[ASSIGNED TASK]
Please go line by line through the material and copy each one containing the word "will".

[DATASET RECORDS]
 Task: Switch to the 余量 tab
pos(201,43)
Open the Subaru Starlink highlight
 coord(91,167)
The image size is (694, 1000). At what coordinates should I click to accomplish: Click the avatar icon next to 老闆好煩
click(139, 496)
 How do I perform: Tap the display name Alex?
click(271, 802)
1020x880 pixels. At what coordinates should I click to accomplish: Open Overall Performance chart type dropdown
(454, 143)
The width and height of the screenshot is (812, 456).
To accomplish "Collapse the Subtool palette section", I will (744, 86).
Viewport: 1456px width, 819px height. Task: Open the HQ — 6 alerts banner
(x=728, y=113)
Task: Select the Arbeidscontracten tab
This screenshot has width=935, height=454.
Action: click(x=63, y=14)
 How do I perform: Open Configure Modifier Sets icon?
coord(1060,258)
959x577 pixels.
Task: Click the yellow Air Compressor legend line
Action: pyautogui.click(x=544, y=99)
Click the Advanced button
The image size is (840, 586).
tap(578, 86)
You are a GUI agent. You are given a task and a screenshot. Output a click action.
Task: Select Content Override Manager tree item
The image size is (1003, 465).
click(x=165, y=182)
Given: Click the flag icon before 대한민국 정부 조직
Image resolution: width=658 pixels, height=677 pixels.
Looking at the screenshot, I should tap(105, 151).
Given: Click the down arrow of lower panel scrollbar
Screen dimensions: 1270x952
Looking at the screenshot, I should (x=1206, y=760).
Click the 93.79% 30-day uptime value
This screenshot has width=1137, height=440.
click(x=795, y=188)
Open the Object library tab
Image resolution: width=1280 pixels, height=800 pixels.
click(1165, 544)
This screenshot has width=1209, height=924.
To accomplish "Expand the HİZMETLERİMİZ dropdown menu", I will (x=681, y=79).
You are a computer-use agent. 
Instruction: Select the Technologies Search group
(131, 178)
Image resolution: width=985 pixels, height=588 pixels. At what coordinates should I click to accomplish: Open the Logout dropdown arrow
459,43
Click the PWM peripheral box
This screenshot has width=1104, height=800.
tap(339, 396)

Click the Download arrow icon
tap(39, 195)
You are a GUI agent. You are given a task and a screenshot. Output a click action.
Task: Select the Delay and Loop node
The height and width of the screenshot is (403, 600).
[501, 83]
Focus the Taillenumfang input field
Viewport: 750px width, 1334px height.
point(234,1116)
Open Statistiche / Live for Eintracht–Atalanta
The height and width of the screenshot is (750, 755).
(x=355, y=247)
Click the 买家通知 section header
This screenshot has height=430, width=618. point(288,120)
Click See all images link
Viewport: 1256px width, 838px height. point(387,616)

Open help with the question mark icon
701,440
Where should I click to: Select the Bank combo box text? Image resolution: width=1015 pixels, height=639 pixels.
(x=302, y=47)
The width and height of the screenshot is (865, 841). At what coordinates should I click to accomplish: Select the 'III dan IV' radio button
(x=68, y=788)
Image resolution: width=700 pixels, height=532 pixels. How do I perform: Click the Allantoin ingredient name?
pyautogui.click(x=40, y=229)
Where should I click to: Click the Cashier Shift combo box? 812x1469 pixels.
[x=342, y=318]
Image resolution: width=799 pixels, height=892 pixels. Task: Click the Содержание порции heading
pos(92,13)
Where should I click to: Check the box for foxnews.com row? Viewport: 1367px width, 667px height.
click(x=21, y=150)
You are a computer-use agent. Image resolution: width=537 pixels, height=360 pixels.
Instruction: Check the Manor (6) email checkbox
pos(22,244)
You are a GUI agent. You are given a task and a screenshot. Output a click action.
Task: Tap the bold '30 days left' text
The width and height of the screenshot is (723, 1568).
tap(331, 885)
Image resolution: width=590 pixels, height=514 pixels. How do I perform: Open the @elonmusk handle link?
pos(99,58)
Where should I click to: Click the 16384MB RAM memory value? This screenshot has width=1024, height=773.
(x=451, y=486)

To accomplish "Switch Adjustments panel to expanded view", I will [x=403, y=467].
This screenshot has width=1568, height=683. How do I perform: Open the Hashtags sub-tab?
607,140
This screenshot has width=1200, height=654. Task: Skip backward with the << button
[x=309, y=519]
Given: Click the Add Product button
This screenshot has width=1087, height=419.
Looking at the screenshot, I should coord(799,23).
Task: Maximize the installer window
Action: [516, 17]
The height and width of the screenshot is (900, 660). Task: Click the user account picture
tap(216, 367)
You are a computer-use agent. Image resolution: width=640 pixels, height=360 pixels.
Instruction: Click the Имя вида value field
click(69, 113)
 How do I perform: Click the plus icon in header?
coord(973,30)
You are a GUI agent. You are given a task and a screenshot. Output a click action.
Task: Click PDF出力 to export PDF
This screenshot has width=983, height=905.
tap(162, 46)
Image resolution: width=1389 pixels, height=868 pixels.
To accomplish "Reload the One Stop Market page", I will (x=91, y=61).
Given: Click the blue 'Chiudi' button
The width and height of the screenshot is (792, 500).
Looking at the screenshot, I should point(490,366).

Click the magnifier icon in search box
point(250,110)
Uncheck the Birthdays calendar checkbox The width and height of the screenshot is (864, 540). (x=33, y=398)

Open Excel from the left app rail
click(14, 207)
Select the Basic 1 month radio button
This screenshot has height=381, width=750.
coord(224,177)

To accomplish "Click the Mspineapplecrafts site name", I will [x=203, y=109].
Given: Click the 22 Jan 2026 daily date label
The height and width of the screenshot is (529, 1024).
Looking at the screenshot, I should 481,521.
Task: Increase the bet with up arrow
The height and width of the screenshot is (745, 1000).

[OUTPUT BELOW]
To accomplish "Collapse the Subtool palette section", I will (744, 86).
To accomplish "Expand the HİZMETLERİMİZ dropdown menu", I will (x=681, y=79).
To accomplish "Switch Adjustments panel to expanded view", I will [x=403, y=467].
To accomplish "Reload the One Stop Market page", I will (x=91, y=61).
To accomplish "Click the Mspineapplecrafts site name", I will [x=203, y=109].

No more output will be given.